▶ _Task to carry out_:
Nothing but the lines from the one containing "This screenshot has height=1176, width=1019." through the last line of the data below should be returned, each exactly as it stands, pictures excluded.

[Pixel coordinate grounding data]
____
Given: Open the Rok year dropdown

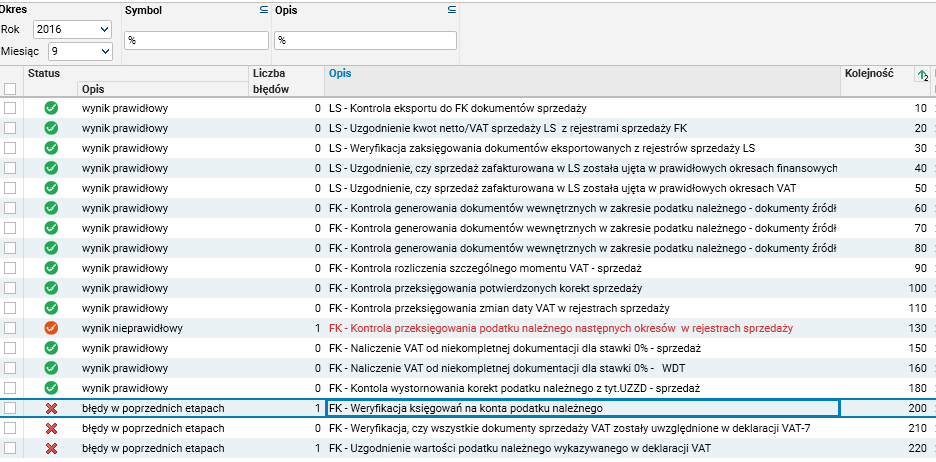Looking at the screenshot, I should coord(73,29).
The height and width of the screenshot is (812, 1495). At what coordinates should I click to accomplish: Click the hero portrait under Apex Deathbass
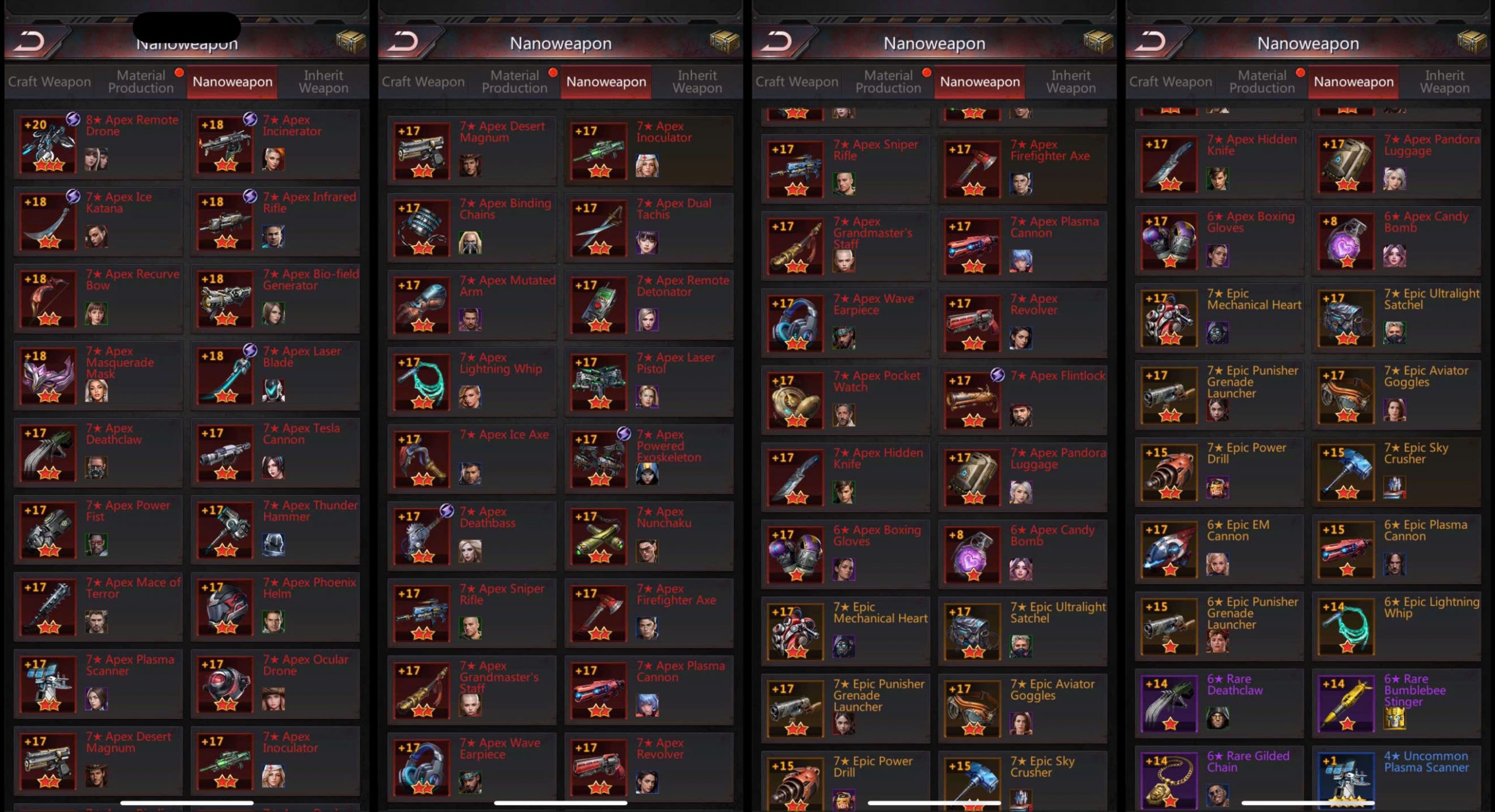(470, 550)
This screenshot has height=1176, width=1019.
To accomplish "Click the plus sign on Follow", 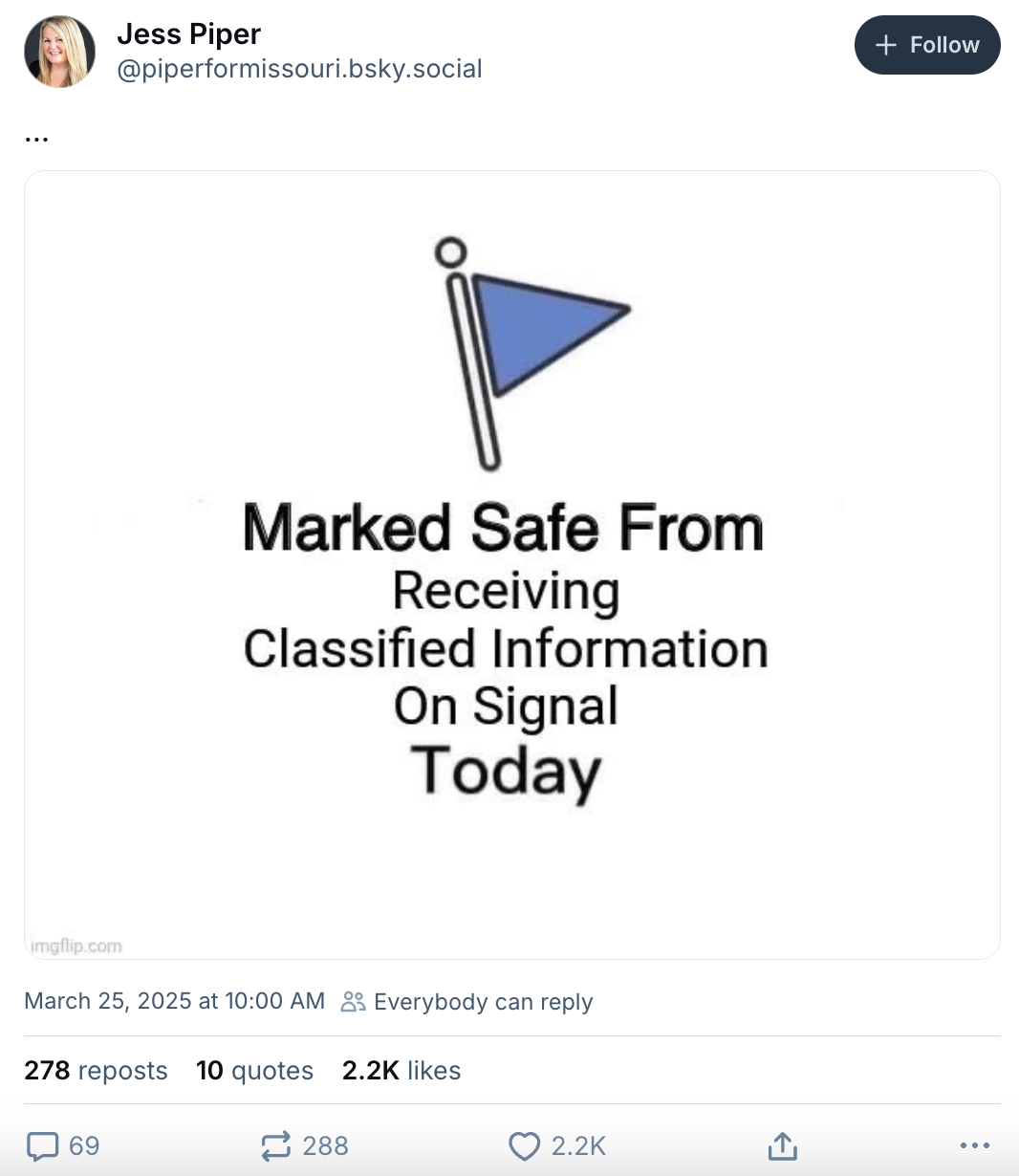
____
▶ _Answer space_:
This screenshot has height=1176, width=1019.
To accomplish "Click the plus sign on Follow", 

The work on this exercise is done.